>>> Text-Heavy
By staff writer E.E. Southerby
Volume 57 – November 9, 2003


Now Playing: “Slow” by Kylie Minogue

This is kind of embarrassing for me, really. I had finished writing this week's article on the subject of awkward situations that I've somehow gotten myself into solely by virtue of being me. Then I went away for the weekend for a fun and/or exciting trip to Whistler (Official Motto: “You'll Never Want To Leave Unless You Run Out Of Money”). So I couldn't send this week's newsletter out on time. Of course, I was told that if I explained this in the introduction then nobody would believe me, and it would be really awkward because all my readers would think I'm a liar. How ironic. Here's what happened:

-A really weird thing happened to me a few days ago: I had a substitute teacher. The last time I had one of those must have been tenth grade. Usually, if the teacher's away, class is just cancelled. So it turns out I've forgotten how to behave around a substitute teacher. I kept making paper airplanes and passing MASH notes around the class. I think I might have gotten a detention.

-Off-Topic Corner Resurrected: Why do eggs have expiry dates? I have a dozen that are dated September 9th. Are they going to hatch?

-I was at Wal-Mart and there was a guy at the front door who was selling Remembrance Day Poppies. I paid a dollar and took one, pinned it to my chest, and before I had finished shopping I had already lost it. So I found myself in this really uncomfortable situation: I didn't want to go make another donation, since I had already given more than my fair share. I also didn't want to go and steal a poppy or beg for a free one. It ruined my whole day. Stupid war veterans.

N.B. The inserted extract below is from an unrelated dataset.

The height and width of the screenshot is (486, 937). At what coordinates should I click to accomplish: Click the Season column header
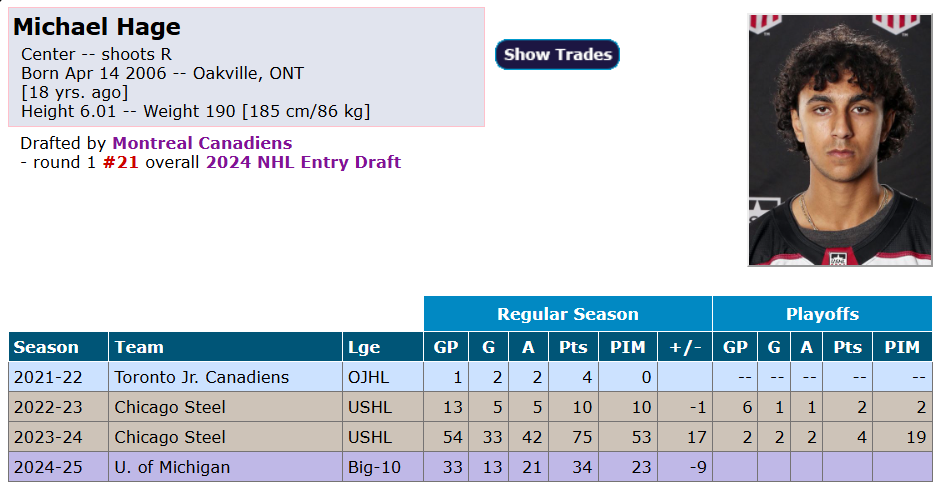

-Professors are always whining that nobody ever comes to see them during their office hours. So I felt really bad for a prof and actually went to their office. That's when I realized WHY nobody ever goes to visit profs: They're assholes. I'm sitting there trying to make pleasant conversation and he just keeps staring at me and making me feel like crap. It was like every first date I've ever been on. I don't need this kind of pressure.

-Quote of the Moment: Against all common sense, I went and visited a professor during his office hours. I could sense he was trying to get rid of me, so I asked him if he had another appointment. He said: “No, but the sooner you get out of here the sooner I can hit the bar.” Prof, if you're reading this, you know who you are. I took an extra Werther's Original from your candy jar. I'm not even a little bit sorry.

-I was on the bus and this girl sat down beside me. So obviously I turned my head to see what she looked like. Just as I did, she caught me staring at her and we both turned away from each other. The rest of the bus ride was like a game of ‘Red Light – Green Light', where every time one of us would look away the other would turn to stare. I think she likes me. Most people would be put off by the restraining order. I call those people ‘quitters'.

-Ever go to a restaurant with a friend and you sit down and open your menus and then your friend says, nonchalantly: “I'm not really hungry”? Why the hell did we go to a restaurant, then? How stupid are you? And then you have to pretend you're not hungry either, and you say some total lie like: “It's ok. I was just going to have a salad.” so you're not faced with the trauma of having a friend sit there and watch you eat, say, spaghetti. Because you just KNOW you'd get it all over yourself. I say, if you're going to a restaurant with someone, you both have to order the exact same thing. That way it's not like playing Russian Roulette with food.

-More Off-Topic Corner: Why are the bailiffs on all television court shows African-American? Are they just trying to copy ‘Night Court'?

-If there's one thing worse than seeing somebody you know and not remembering their name or how you know them, it's seeing somebody you think you know and mistaking them for someone else. I'm always saying things like: “Hey, Frank. Are you going home to Vancouver for the weekend?” and they'll answer: “My name's not Frank. It's Jessica. And I don't live in Vancouver. And didn't I already get a restraining order on you?”

-And, finally, I just wanted to let you all in on this great email I received today. It's from this woman named ‘Cynthia' and she promises to add ‘Up to 3 inches to my penis'. So I emailed her back asking ‘Why would I want a 14-inch penis?' Then I accidentally cc'd my mom. It's been a long week.